In 1898, when a man named Stewart was robbed of 15 ounces of gold, an angry town surveyor named Frank H. Reid and four others confronted Soapy. He came at them with a .45 caliber Winchester rifle. Reid recklessly wrested the rifle away from Smith but got shot in the stomach in the process; Reid managed to get two shots into Smith and killed him instantly on the town pier. Reid died a week later. They were buried side-by-side in Skagway, like bosom buddies.

We never did get an explanation of the skeleton swinging there not far from Bare Loon Lake, but it didn’t spoil our lunch, washed down with the clear icy-cold water from the lake. It was a beautiful spot but we packed up and trekked on down until we met the famous old Chilkoot Trail.

The Canadian Maple Leaf flag fluttered below us near the Lake Lindeman shore in the chilly breeze. It was hard to imagine a huge tent city of 25,000 people crowded down by the lake in 1898, all of them readying to go on to Whitehorse and down the Yukon River that flows north into Dawson and the Klondike gold fields.
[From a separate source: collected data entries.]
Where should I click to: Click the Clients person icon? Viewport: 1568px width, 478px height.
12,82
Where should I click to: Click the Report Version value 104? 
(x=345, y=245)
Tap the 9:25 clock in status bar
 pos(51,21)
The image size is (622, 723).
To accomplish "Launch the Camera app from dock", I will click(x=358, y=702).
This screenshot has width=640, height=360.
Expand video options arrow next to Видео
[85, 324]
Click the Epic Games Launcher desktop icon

Now there were only two tents for the Ranger headquarters, and a small log cabin near the lake.

“We lock all our food in the log cabin,” said Scotty. “And I mean all . Candy bars, cookies, peanuts, everything. Bears cannot see well but they sure can smell. They will, and have, ripped right through a pair of jeans to get at candy in the pocket, with someone still in the jeans.”

Bear Signs

As we packed down from the mountain to Lake Lindeman, a frayed rope was tied across the trail with a crayoned warning: “No camping or hiking after 6 p.m. beyond this point on account of the bears.”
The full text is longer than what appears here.